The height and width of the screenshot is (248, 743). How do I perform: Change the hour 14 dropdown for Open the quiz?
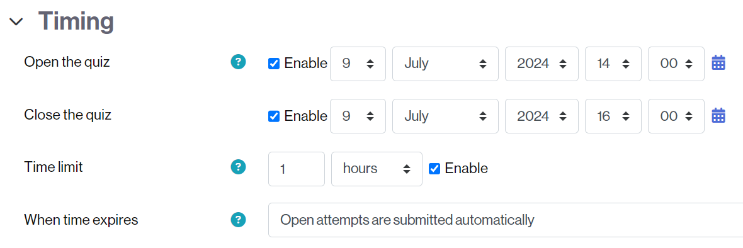613,64
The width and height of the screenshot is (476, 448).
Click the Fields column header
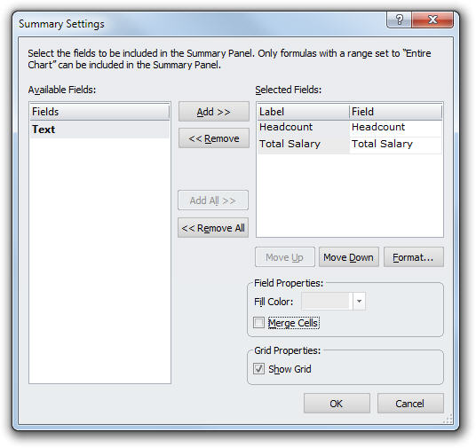[99, 112]
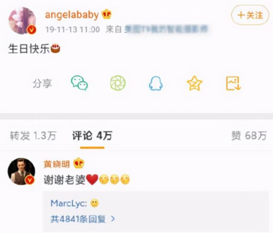Save post as image icon
This screenshot has width=273, height=233.
[x=233, y=83]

**DIRECTION:**
Find every line in the records that contains the string "width" and copy each one. Case counts.

**RESPONSE FOR THIS EXERCISE:**
The height and width of the screenshot is (248, 743). How do I perform: Change the hour 14 dropdown for Open the quiz?
The width and height of the screenshot is (476, 448).
This screenshot has width=273, height=233.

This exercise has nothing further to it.